**Work request**
Word for word, copy the lines from the one with "Select Starting Up tag under second event" to the last line of the data below, counting both, and keep every picture out.

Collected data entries
########

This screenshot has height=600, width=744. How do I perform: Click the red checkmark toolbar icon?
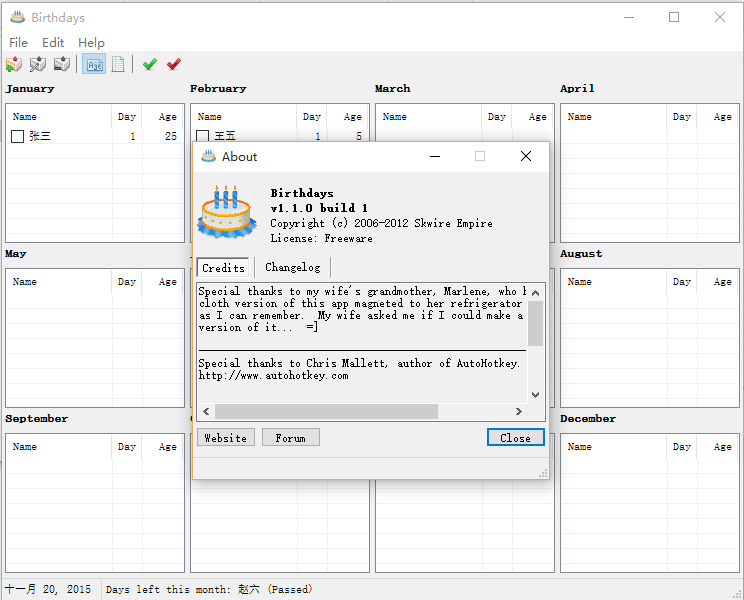pos(174,65)
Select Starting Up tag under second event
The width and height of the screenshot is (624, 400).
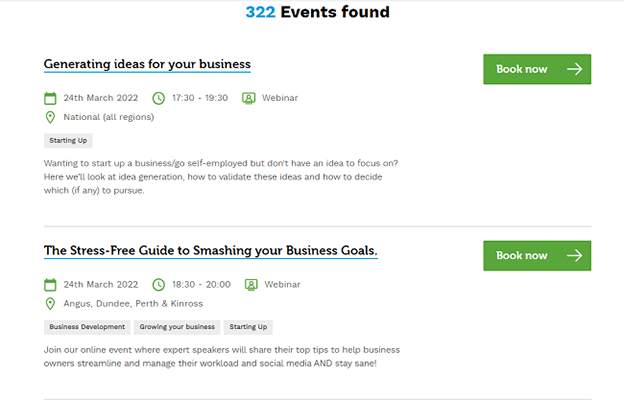point(248,327)
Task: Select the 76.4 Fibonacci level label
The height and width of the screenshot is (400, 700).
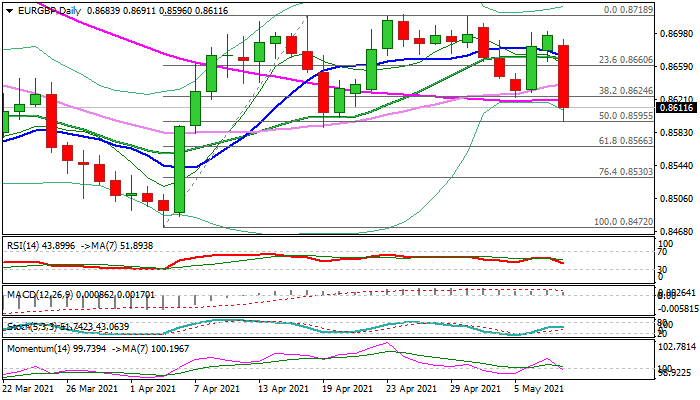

########

**Solution to this task**
Select Starting Up tag under second event
The width and height of the screenshot is (624, 400).
point(248,327)
Task: Select the 76.4 Fibonacci level label
The height and width of the screenshot is (400, 700).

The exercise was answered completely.